__Exercise goal__
Copy, exactly and without additions, every line in the records below from the one holding "Thigh Lift (18, 2051)" through the one holding "Labiaplasty (20, 2066)", both ends included.

__Supplied material__

<<<<

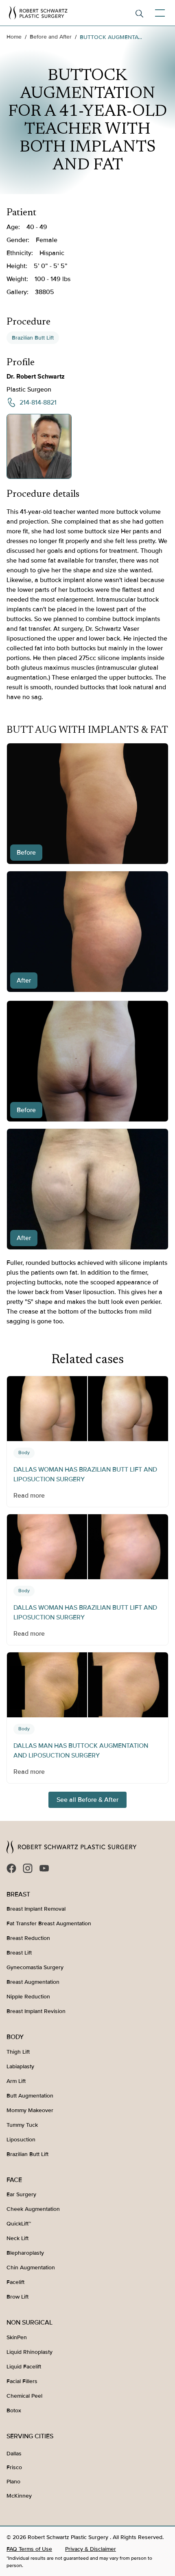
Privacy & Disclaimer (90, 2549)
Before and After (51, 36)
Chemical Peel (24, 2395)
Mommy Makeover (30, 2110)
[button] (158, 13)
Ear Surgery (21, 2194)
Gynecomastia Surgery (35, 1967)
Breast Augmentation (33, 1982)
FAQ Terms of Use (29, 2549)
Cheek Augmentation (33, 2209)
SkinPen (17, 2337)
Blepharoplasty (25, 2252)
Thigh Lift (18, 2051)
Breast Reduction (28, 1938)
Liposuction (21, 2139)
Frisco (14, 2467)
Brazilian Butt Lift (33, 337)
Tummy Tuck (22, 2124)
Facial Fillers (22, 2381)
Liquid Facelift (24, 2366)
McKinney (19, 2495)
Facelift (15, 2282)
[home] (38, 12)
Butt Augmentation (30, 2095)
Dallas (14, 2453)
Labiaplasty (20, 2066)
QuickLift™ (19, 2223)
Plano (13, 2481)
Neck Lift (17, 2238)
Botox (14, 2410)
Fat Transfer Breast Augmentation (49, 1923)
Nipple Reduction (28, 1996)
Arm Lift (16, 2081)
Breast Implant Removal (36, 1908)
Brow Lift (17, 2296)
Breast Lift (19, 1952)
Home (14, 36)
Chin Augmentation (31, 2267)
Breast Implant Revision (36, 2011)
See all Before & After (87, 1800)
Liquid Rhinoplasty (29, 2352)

>>>>

__Answer to the problem__
Thigh Lift (18, 2051)
Breast Reduction (28, 1938)
Liposuction (21, 2139)
Frisco (14, 2467)
Brazilian Butt Lift (33, 337)
Tummy Tuck (22, 2124)
Facial Fillers (22, 2381)
Liquid Facelift (24, 2366)
McKinney (19, 2495)
Facelift (15, 2282)
[home] (38, 12)
Butt Augmentation (30, 2095)
Dallas (14, 2453)
Labiaplasty (20, 2066)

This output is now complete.